> _Task requirements_
Could you set down exactly the lines in the records below between the line holding "Image resolution: width=770" and the line holding "Task: Click the khaki number 34 badge", inclusive?

> _Task material_

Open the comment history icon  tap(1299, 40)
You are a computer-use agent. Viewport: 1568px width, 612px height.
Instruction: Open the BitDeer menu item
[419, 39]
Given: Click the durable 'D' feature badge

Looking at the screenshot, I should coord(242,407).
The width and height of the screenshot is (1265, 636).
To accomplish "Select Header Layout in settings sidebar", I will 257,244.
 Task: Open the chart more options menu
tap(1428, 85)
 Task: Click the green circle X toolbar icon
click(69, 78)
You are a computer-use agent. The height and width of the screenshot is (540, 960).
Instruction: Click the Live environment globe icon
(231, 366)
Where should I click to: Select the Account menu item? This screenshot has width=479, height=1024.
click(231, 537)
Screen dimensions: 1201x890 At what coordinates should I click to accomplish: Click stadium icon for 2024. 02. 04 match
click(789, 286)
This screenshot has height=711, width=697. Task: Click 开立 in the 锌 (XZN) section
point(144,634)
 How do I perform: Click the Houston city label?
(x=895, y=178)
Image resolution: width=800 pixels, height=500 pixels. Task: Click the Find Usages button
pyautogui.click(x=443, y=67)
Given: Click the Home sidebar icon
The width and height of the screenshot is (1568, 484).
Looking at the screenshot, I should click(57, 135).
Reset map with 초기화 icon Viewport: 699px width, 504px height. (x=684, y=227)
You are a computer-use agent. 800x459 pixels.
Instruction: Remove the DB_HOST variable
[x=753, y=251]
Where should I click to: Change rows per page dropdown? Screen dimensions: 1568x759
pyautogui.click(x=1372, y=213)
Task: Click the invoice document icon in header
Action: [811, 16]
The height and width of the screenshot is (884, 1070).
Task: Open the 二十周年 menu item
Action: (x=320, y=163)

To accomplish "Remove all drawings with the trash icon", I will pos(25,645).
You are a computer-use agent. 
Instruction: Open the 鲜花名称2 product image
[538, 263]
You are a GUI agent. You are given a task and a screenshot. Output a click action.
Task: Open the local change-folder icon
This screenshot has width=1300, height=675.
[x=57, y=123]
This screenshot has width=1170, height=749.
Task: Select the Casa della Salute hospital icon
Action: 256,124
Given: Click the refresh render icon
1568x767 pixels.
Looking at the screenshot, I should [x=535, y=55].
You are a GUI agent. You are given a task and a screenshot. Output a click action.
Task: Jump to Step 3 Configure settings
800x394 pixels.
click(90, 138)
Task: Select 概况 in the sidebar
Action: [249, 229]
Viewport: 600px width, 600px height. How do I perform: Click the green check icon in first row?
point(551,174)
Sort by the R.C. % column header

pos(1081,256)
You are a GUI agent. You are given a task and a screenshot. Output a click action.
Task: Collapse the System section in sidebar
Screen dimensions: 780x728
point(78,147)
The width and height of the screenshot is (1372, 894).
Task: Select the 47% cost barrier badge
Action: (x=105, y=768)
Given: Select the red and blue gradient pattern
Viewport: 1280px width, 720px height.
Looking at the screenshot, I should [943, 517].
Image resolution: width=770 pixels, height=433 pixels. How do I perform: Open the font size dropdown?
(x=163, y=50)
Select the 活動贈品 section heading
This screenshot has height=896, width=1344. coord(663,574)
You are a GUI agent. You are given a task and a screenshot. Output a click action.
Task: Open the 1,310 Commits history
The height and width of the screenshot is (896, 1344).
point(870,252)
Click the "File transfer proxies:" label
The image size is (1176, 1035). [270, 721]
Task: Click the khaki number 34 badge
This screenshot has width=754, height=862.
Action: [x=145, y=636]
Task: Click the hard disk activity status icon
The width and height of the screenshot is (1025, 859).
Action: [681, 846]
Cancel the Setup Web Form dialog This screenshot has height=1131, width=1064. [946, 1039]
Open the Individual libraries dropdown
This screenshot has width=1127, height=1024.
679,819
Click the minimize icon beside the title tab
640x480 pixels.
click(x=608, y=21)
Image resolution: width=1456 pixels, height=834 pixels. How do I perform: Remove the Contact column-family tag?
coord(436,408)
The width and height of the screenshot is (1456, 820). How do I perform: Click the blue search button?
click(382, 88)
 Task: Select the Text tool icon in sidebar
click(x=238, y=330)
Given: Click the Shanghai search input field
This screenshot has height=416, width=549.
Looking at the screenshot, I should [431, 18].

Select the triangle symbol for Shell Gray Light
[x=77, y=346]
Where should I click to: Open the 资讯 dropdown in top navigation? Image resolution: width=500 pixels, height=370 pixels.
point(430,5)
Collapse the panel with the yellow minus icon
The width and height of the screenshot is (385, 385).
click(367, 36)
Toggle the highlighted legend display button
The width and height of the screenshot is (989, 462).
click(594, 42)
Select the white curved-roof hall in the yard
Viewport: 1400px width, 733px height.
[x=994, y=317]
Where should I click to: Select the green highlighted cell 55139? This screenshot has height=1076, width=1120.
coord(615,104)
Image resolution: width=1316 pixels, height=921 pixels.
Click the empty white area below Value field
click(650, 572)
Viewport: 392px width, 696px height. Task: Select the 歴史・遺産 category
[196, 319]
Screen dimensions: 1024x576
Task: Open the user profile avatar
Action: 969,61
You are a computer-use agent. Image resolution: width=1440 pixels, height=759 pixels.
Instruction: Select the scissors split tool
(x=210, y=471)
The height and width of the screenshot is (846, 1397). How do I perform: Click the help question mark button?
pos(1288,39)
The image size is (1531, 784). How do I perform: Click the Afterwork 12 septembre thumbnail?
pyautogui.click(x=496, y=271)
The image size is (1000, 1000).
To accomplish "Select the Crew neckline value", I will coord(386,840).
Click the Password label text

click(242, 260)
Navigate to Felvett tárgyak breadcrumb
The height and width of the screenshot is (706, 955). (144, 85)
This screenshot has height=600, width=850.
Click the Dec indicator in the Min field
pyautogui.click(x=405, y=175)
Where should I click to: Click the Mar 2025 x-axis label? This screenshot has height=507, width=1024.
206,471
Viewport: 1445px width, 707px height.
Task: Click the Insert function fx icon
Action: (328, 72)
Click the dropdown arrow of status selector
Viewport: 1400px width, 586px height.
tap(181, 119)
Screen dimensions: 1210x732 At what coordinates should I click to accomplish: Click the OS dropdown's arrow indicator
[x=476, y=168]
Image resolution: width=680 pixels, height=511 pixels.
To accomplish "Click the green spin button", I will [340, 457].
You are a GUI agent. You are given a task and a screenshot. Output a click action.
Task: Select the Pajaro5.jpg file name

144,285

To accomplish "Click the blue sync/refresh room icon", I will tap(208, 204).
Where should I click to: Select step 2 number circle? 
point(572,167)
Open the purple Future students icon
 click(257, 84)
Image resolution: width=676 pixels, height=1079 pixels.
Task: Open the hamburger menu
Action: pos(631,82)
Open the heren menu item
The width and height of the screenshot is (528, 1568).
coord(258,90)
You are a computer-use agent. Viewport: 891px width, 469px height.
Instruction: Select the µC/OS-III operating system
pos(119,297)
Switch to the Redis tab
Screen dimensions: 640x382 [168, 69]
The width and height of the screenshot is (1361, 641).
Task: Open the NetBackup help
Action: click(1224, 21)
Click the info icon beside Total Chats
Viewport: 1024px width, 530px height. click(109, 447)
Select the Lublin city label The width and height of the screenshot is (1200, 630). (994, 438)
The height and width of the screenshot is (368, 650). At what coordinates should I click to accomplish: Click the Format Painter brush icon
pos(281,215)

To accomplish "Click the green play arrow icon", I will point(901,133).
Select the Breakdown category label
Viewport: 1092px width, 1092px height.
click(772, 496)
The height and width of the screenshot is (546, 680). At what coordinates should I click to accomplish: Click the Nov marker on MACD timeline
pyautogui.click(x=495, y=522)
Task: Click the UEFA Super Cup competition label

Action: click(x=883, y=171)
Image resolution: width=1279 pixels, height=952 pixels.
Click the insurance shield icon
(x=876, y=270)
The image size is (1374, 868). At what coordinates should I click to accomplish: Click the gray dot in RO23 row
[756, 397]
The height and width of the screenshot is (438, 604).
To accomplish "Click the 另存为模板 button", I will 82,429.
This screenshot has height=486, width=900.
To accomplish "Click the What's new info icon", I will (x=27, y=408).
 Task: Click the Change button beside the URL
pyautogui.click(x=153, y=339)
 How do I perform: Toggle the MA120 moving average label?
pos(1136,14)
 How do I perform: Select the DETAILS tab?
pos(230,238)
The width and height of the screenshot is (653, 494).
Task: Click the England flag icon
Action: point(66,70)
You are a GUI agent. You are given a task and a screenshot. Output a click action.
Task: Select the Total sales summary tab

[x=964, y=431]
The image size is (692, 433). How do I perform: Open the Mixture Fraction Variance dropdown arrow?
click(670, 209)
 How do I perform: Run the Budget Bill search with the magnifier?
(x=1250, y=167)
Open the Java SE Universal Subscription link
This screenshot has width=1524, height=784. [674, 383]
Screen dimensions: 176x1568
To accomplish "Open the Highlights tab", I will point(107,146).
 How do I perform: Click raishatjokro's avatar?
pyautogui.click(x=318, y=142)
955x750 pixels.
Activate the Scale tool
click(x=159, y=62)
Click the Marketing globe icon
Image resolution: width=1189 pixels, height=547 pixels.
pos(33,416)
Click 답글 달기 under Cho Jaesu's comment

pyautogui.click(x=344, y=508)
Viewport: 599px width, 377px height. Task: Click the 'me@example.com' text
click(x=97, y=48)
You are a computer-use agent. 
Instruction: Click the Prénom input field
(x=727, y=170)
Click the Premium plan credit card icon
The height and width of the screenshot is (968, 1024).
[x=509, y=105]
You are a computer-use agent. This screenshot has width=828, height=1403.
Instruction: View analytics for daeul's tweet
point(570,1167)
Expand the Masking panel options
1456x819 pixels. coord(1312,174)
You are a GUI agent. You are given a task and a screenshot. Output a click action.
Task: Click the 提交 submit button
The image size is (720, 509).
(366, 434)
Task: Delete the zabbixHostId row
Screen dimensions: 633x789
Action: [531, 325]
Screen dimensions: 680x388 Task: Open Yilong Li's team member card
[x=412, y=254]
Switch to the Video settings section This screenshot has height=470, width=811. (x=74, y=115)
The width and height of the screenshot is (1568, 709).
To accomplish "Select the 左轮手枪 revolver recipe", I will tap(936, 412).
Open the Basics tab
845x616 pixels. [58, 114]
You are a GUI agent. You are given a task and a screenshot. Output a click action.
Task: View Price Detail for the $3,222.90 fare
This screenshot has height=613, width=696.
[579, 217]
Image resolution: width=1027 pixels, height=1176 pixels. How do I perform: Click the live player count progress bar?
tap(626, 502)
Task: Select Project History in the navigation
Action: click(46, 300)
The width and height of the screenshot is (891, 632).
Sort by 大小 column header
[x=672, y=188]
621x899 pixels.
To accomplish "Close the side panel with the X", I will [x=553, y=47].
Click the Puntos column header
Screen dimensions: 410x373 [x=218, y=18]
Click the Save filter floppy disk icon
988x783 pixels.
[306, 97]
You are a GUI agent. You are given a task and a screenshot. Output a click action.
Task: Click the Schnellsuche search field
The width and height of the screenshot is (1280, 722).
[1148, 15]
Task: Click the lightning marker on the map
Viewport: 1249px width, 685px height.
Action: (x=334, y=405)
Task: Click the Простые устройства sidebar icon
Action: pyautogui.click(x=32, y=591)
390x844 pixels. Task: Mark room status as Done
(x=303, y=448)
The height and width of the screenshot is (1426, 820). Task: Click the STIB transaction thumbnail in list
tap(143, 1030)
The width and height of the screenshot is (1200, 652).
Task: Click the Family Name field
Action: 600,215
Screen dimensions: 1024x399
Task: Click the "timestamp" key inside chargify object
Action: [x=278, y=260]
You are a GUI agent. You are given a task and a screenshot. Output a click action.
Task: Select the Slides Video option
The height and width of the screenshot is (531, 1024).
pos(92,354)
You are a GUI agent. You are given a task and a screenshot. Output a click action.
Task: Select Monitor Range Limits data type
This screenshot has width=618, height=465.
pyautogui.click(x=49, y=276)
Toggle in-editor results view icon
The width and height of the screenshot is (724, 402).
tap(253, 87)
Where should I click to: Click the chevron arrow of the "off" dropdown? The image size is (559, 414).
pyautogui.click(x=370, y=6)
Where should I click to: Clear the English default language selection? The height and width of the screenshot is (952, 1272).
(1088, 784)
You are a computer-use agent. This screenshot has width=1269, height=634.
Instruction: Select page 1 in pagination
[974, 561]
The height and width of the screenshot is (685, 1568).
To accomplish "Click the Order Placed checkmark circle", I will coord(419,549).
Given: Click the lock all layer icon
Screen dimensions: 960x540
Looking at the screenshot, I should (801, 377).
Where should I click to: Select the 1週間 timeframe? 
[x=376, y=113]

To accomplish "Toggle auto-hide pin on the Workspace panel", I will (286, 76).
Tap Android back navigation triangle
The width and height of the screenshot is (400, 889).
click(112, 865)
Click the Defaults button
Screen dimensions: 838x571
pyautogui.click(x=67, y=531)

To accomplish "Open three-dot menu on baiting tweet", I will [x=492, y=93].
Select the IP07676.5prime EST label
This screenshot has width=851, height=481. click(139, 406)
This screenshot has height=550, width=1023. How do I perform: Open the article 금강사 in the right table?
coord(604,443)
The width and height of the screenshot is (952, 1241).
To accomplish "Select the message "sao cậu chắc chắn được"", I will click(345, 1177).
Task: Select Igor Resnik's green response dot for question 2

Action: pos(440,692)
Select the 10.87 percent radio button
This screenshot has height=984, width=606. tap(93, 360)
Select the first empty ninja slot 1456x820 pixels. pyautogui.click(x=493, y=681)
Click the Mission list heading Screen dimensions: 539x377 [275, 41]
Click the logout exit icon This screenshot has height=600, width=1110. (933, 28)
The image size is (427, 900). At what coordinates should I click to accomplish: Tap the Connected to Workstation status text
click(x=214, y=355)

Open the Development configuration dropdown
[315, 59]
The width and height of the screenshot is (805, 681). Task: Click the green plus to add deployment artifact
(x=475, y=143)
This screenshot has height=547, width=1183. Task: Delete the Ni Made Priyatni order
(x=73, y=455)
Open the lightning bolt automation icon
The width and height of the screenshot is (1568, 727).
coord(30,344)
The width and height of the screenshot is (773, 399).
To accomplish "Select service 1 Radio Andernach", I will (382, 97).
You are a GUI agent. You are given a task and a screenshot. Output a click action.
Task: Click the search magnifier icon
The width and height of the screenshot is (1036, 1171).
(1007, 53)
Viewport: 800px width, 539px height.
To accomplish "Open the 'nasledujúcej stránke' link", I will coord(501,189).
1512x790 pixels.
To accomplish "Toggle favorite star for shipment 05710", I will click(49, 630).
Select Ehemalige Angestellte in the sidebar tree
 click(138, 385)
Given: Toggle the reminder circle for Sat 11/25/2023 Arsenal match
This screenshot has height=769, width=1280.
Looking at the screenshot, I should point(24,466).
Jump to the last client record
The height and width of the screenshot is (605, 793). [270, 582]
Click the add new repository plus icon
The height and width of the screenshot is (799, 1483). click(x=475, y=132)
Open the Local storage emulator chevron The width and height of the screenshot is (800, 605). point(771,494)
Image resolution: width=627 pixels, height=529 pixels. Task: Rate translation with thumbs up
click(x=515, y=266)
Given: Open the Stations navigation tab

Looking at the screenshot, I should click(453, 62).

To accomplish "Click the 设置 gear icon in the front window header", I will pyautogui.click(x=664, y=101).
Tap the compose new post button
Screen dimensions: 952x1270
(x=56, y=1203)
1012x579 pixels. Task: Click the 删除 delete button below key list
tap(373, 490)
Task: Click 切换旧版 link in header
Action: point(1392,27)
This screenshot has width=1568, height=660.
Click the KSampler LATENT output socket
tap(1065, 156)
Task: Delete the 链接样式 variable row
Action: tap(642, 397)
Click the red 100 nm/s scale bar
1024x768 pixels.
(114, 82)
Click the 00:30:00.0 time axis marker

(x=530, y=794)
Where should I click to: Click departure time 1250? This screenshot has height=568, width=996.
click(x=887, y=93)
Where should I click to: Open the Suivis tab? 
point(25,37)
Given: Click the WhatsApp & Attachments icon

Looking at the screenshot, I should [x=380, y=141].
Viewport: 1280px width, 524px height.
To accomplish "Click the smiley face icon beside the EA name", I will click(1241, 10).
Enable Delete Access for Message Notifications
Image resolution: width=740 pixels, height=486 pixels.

> _Response area_
Image resolution: width=770 pixels, height=433 pixels. How do I perform: Open the font size dropdown?
(x=163, y=50)
Select the 活動贈品 section heading
This screenshot has height=896, width=1344. coord(663,574)
You are a GUI agent. You are given a task and a screenshot. Output a click action.
Task: Open the 1,310 Commits history
The height and width of the screenshot is (896, 1344).
point(870,252)
Click the "File transfer proxies:" label
The image size is (1176, 1035). [270, 721]
Task: Click the khaki number 34 badge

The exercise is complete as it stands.